Steadfast determination

While running the Community Care Clinic, Dr. Jessup has held fast to her ultimate goal of establishing a federally qualified health center in or near McCall. “This would provide a much more full-time medical environment for those in need,” she says.

She is buoyed by the Affordable Care Act, which calls for funding additional FQHCs around the country. However, the congressional budget crunch has forestalled full financing of this initiative.

Still, Dr. Jessup remains hopeful of starting an FQHC, and her friends in McCall marvel at her determination.

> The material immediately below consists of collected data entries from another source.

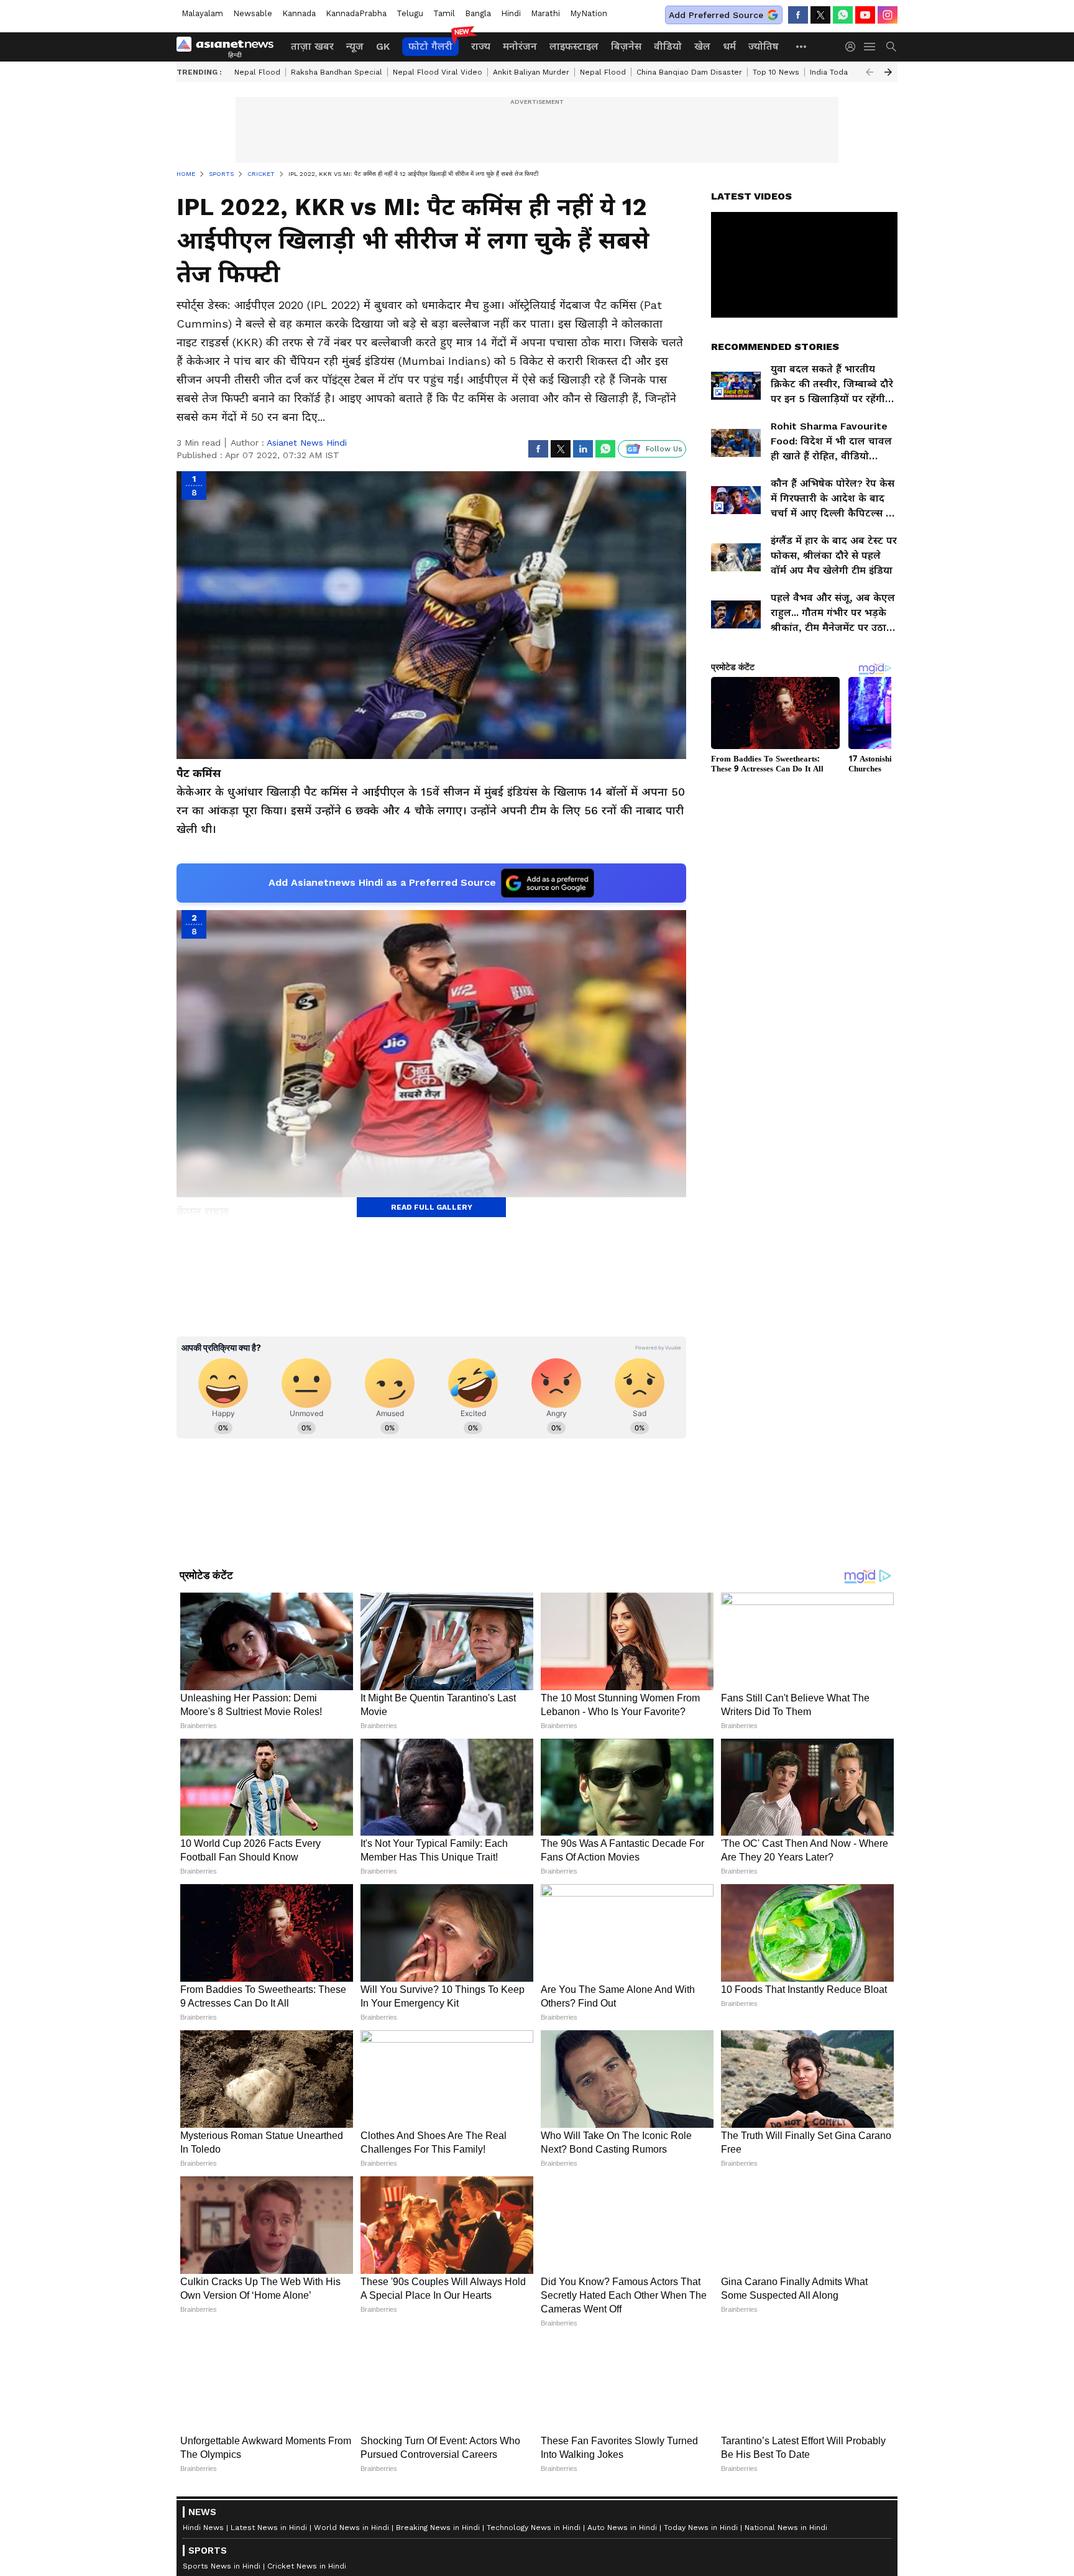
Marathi (545, 13)
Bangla (478, 13)
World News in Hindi (351, 2527)
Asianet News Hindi (307, 443)
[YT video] (865, 15)
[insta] (887, 15)
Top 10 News (776, 72)
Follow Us (664, 448)
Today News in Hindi (701, 2527)
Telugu (410, 13)
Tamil (444, 13)
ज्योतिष (763, 46)
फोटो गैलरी (430, 46)
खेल (702, 46)
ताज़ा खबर (312, 46)
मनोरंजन (520, 46)
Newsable (252, 13)
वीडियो (668, 46)
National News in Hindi (786, 2527)
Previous (869, 72)
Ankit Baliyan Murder (531, 72)
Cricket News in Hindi (306, 2566)
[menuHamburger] (870, 46)
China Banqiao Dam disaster (689, 72)
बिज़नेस (626, 46)
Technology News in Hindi (534, 2527)
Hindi (511, 13)
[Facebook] (798, 15)
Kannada (299, 13)
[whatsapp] (843, 15)
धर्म (729, 46)
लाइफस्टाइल (574, 46)
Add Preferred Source (716, 15)
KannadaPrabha (356, 13)
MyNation (588, 13)
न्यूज (355, 46)
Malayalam (202, 13)
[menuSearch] (891, 47)
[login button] (853, 47)
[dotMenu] (801, 46)
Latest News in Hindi (269, 2527)
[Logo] (229, 46)
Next (888, 72)
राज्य (480, 46)
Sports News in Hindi (221, 2566)
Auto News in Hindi (622, 2527)
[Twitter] (820, 15)
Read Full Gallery (431, 1207)
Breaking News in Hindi (438, 2527)
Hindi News (203, 2527)
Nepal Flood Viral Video (437, 72)
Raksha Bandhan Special (336, 72)
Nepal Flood (257, 72)
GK (383, 46)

“Dr. Jessup won’t give up,” Klind says. “She has never stopped attending multiple levels of meetings to pursue the possibility of bringing an FQHC to this area. She is one of the real credible heroes in our community.”

8 comments

  1. Benneth Husted

    What a lovely article! Hooray for Sarah and Maggie, my dear friends from Detroit days. Wish every doc had your compassion and commitment.

  2. Michelle DeVoe, DO

    I am so impressed, but I wouldn’t expect anything less from Sarah and Maggie. I was a student studying under Sarah, and got to know them both better in Guatemala on DOCARE missions. Currently, I am a pediatrician living in Fruitland, Idaho, practicing in a Rural Health Clinic in Ontario, Oregon. I agree, kids and pregnant women in Idaho get most of the Medicaid dollars. Thank you for helping out those who need you so much!

  3. Kevin J. Berlin, DO

    I am not surprised when I read this article about what Sarah has accomplished there in McCall. Sarah is a great doctor and a better person. I am proud to say that I have worked with her! I have learned more than medicine from her! If anyone could make this happen, it would be Dr. Sarah Jessup!

  4. Virginia Brown, DO

    I knew that someday you would be found doing GOOD WORK somewhere–you are such an excellent physician!!
    How can I help? Since 2004 I have been the chief medical officer at various FQHC’s. Currently I am CMO at Baldwin Family Health Care. We have 375 employees and our clinics run from Grand Rapids to Cadillac. We have 40clinicians half mid-levels and half physicians. I will tell my CEO, Kathy Sather about your desire to be an FQHC access point and see if she has any good ideas about we can help you facilitate this. Have you written any grants yet? Where are you in the process?

  5. Sarah Jessup

    Thanks for the kind words. The process: we have a couple of existing FQHC’s who have been interested in expanding to our area, and have the experience to get the grants going. The problem has been that the hospitals in the area have been threatened by the possibility of competition. Without critical access hospital support, the grant scores are unlikely to be high enough to make it in the very competitive process. That was the fate of the one FQHC that did apply in spite of the lack of hospital support.
    I have been a part of multiple health care planning commissions for the area, and there is possibly some progress with one of the hospitals, but it has been excruciating in terms of actual progress.

  6. Richard scott,D.O.

    I am overwhelmed with your continuing care and caring for those in need. Margaret and I interned the same year and continued to work at the same building until all of a sudden she was gone to Idaho.